Article ID Journal Published Year Pages File Type
5985837 Journal of Clinical Lipidology 2014 12 Pages PDF
Abstract

►All current guidelines use the 10-year risk of a cardiovascular event to select subjects for statin primary preventive therapy. The benefit of statin primary preventive therapy is indicated only when the risk of a cardiovascular event over the next decade exceeds a specified level. Thus all current guidelines are based on the Risk-Benefit model of primary prevention.►The recent American Heart Association/American College of Cardiology Guidelines do differ from the others in basing selection for statin therapy virtually exclusively on estimated cardiovascular risk except for those few subjects with markedly elevated levels of low-density lipoprotein (LDL) cholesterol.►The LDL-Causal Exposure Model differs from the Risk-Benefit model in that the objective of therapy is to prevent the anatomic disease within the arterial walls that produces the cardiovascular risk. In this article, we explicate the strengths and weaknesses of both models to provide a more secure framework to compare the strengths and weaknesses in the different cholesterol Guidelines.

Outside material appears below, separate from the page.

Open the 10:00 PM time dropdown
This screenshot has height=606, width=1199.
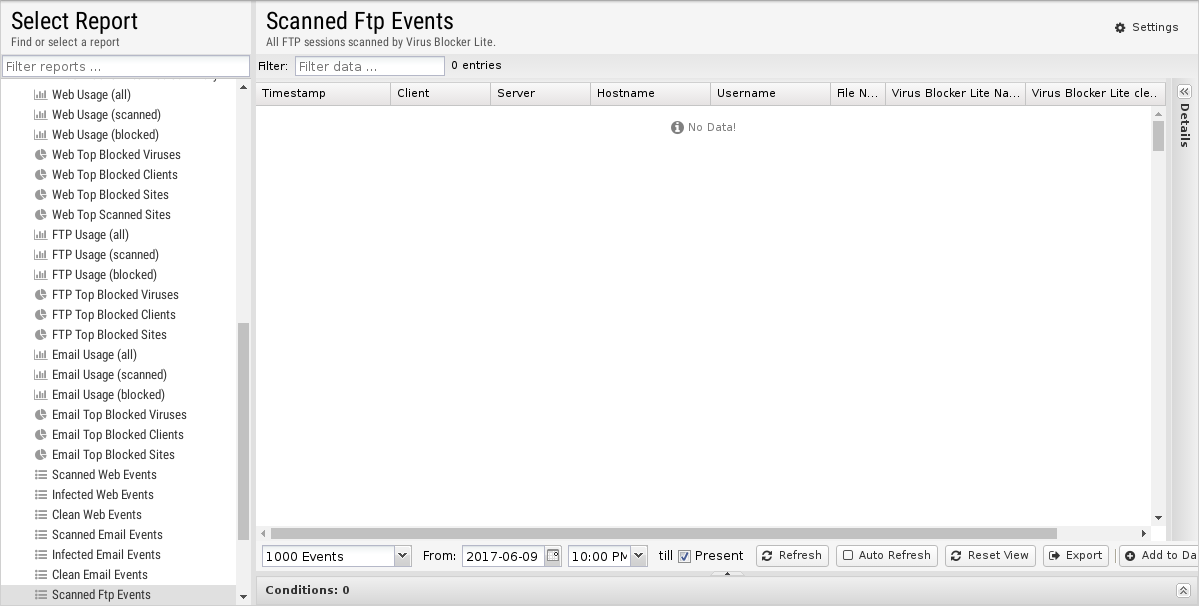[x=638, y=556]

All current guidelines use the 10-year risk of a cardiovascular event to select subjects for statin primary preventive therapy. Benefit from therapy is stated to be determined by risk with the result that statin primary preventive therapy is initiated only when the risk of a cardiovascular event over the next decade exceeds a specified level. Thus all current guidelines are based primarily on the Risk-Benefit paradigm of primary prevention. The recent American Heart Association/American College of Cardiology guidelines differ from others in basing selection for statin therapy virtually exclusively on risk except for those few subjects with markedly elevated levels of low-density lipoprotein cholesterol (LDL-C). The Causal Exposure paradigm differs from the Risk-Benefit paradigm in that the objective of therapy is to prevent the anatomic disease within arterial walls that produces cardiovascular risk. Moreover, the anatomic disease and, therefore, the cardiovascular risk, is a function of the injurious action of the causal factors of vascular disease, such as blood pressure and LDL, on the arterial wall over long periods. In this article, we explain the strengths and weaknesses of both paradigms to provide a more secure framework to compare the strengths and weaknesses in the different cholesterol guidelines with particular emphasis on the evidence that the cardiovascular risk and the benefit from statin therapy is related to the level of LDL.